Originally from Toronto, Wilson fell into horse racing after serving with the Royal Canadian Air Force in the Second World War. He became a pioneer when he opened an equestrian therapy pool near Woodbine to treat injured horses.

"He was one of the guys who would make a dollar and put it back into the business. Once he migrated down to Fort Erie," said Gonzalez, "he had that same thought process and built a swimming pool across from the Fort Erie Race Track. He sold that and opened a exercising facility in Fort Erie that trainers used."

That's how he became well-known in Fort Erie, a welcome sight for sore eyes to trainers who would come down from Woodbine with horse health problems, said Gonzalez.

He met Wilson at the beginning of his training career in the 1970s. They found common ground in dealing with bottom-end horses and formed a friendship.

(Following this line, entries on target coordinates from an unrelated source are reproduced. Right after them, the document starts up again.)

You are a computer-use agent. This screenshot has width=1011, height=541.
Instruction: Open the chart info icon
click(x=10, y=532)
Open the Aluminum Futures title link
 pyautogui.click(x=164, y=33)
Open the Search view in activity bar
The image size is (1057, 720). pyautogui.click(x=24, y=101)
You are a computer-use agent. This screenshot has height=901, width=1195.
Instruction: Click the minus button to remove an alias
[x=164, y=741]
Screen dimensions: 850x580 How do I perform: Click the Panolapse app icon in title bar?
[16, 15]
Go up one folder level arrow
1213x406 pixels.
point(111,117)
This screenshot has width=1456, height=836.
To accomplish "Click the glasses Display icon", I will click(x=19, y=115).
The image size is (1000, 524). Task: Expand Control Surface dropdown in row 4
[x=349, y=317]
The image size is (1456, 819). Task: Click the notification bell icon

"I was talking to him the morning of that eventful day," said Gonzalez. "He was getting his work done at Fort Erie before heading down to Pennsylvania. Jack talked like a guy who was going to live forever," he said. "Talking about the babies he had bought, and looking forward to running that baby in the stake race. It was probably what kept him going. He always had that optimism. He was still sharp as a tack at 88."

Wilson had close to 3,000 entries in his career and was close to winning 300 races around North America.

A funeral will be held Friday in Fort Erie.